__PROBLEM DETAILS__. Restate all of the data exactly.

__THE RECORDS__.
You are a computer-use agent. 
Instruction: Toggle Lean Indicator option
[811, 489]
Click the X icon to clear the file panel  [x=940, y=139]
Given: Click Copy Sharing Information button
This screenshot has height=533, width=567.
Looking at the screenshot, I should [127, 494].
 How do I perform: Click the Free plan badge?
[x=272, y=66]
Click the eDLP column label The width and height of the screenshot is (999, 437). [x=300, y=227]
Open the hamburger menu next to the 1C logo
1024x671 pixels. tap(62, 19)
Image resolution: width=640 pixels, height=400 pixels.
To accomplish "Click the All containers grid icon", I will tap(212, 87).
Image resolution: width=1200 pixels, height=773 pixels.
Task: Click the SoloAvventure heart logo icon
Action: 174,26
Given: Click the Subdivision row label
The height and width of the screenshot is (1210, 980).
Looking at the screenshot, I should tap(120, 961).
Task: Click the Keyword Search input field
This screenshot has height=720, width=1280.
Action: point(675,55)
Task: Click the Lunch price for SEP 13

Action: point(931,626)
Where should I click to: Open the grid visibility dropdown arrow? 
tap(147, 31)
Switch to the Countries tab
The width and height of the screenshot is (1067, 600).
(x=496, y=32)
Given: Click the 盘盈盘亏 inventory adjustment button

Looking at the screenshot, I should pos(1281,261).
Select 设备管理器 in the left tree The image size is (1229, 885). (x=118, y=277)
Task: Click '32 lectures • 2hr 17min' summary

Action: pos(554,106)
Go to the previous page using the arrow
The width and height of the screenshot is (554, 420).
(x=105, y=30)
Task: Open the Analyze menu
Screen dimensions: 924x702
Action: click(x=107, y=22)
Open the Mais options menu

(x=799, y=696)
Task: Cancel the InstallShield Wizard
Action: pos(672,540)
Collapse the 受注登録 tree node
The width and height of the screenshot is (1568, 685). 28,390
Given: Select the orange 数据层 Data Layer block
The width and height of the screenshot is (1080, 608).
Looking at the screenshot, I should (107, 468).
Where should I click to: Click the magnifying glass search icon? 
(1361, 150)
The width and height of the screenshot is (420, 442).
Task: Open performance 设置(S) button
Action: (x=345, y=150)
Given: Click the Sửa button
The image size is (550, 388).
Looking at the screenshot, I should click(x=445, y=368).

__REPLY__.
You are a computer-use agent. 
Instruction: Toggle Lean Indicator option
[811, 489]
Click the X icon to clear the file panel  [x=940, y=139]
Given: Click Copy Sharing Information button
This screenshot has height=533, width=567.
Looking at the screenshot, I should [127, 494].
 How do I perform: Click the Free plan badge?
[x=272, y=66]
Click the eDLP column label The width and height of the screenshot is (999, 437). [x=300, y=227]
Open the hamburger menu next to the 1C logo
1024x671 pixels. tap(62, 19)
Image resolution: width=640 pixels, height=400 pixels.
To accomplish "Click the All containers grid icon", I will tap(212, 87).
Image resolution: width=1200 pixels, height=773 pixels.
Task: Click the SoloAvventure heart logo icon
Action: 174,26
Given: Click the Subdivision row label
The height and width of the screenshot is (1210, 980).
Looking at the screenshot, I should tap(120, 961).
Task: Click the Keyword Search input field
This screenshot has height=720, width=1280.
Action: point(675,55)
Task: Click the Lunch price for SEP 13

Action: point(931,626)
Where should I click to: Open the grid visibility dropdown arrow? 
tap(147, 31)
Switch to the Countries tab
The width and height of the screenshot is (1067, 600).
(x=496, y=32)
Given: Click the 盘盈盘亏 inventory adjustment button

Looking at the screenshot, I should pos(1281,261).
Select 设备管理器 in the left tree The image size is (1229, 885). (x=118, y=277)
Task: Click '32 lectures • 2hr 17min' summary

Action: pos(554,106)
Go to the previous page using the arrow
The width and height of the screenshot is (554, 420).
(x=105, y=30)
Task: Open the Analyze menu
Screen dimensions: 924x702
Action: click(x=107, y=22)
Open the Mais options menu

(x=799, y=696)
Task: Cancel the InstallShield Wizard
Action: pos(672,540)
Collapse the 受注登録 tree node
The width and height of the screenshot is (1568, 685). 28,390
Given: Select the orange 数据层 Data Layer block
The width and height of the screenshot is (1080, 608).
Looking at the screenshot, I should (107, 468).
Where should I click to: Click the magnifying glass search icon? 
(1361, 150)
The width and height of the screenshot is (420, 442).
Task: Open performance 设置(S) button
Action: (x=345, y=150)
Given: Click the Sửa button
The image size is (550, 388).
Looking at the screenshot, I should click(x=445, y=368).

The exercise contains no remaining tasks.